Prévisions pour l’économie du Mexique en 2026

L’économiste Gabriel Casillas prévoit un 2026 pour le Mexique avec des perspectives de croissance améliorées, stimulées par l’économie américaine et un agenda politique léger. Il anticipe une consolidation budgétaire graduelle et des défis inflationnistes précoces affectant les taux d’intérêt. Il met également en lumière la révision du T-MEC et des élections locales mineures.

Dans sa chronique publiée dans El Financiero, Gabriel Casillas, économiste en chef pour l’Amérique latine chez Barclays, expose cinq aspects clés pour le Mexique en 2026. Premièrement, la révision du T-MEC sera centrale, bien qu’abordée dans une précédente livraison. Sur la croissance, le consensus des analystes prévoit un PIB de 1,2 % pour 2026, plus du double des 0,4 % estimés pour cette année. Cette accélération proviendra de l’expansion économique américaine, alimentée par le « One Big Beautiful Bill », la déréglementation et les investissements en IA, ainsi que l’évitement des ralentissements gouvernementaux de première année.
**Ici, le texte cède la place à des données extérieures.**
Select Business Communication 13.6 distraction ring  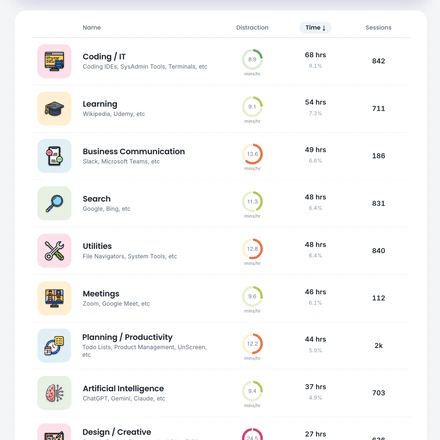252,154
Concernant la consolidation budgétaire, l’administration de la présidente Claudia Sheinbaum réduira le déficit de 5,7 % du PIB en 2024 à 4,2 % fin 2026, en tenant compte des besoins financiers du secteur public, y compris Pemex et CFE. Le soutien à Pemex est estimé à près de 50 milliards de dollars en 2026, suite aux révisions du PIB nominal par l’INEGI qui ont ajusté les calculs d’environ 500 milliards de pesos.
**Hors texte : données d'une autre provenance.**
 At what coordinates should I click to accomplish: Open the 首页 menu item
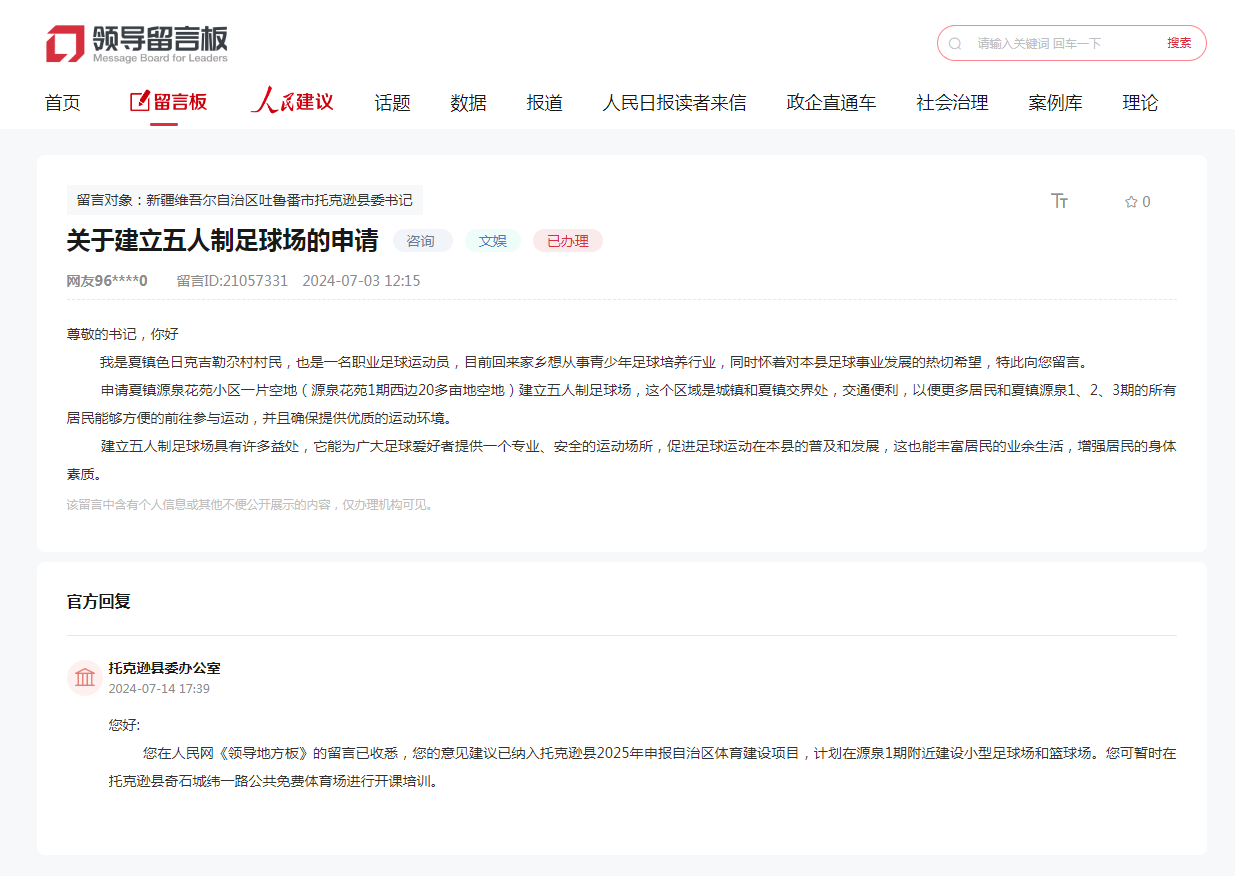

Casillas anticipe un « pic » inflationniste au premier trimestre dû à des hausses d’IEPS sur les sodas, des tarifs sur les importations chinoises et une augmentation de 13 % du salaire minimum. Cela compliquera le cycle de baisse des taux de la Banque du Mexique, bien qu’atteindre 6,50 % en fin d’année soit faisable. 2026 sera la dernière année de Jonathan Heath au Conseil de gouvernement de Banxico, nécessitant une nouvelle nomination par Sheinbaum.
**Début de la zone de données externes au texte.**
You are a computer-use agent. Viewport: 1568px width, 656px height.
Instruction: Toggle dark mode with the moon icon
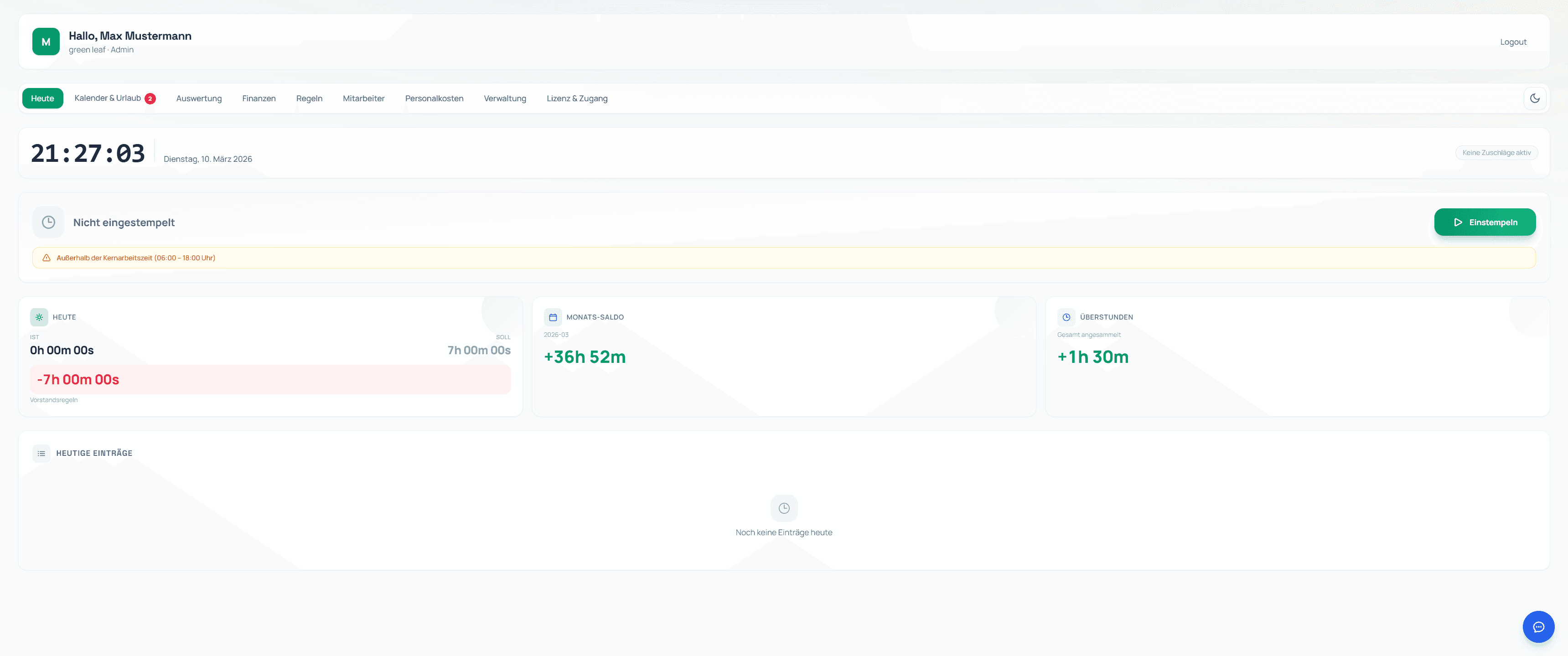(1535, 98)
L’agenda politique sera léger, ne comportant que l’élection au gouvernorat de Coahuila le 7 juin, un État gouverné par le PRI depuis 1929. Une réforme électorale potentielle pourrait réduire les coûts en éliminant les organes locaux et les législateurs fédéraux, mais soulève des inquiétudes sur la compétitivité de l’opposition.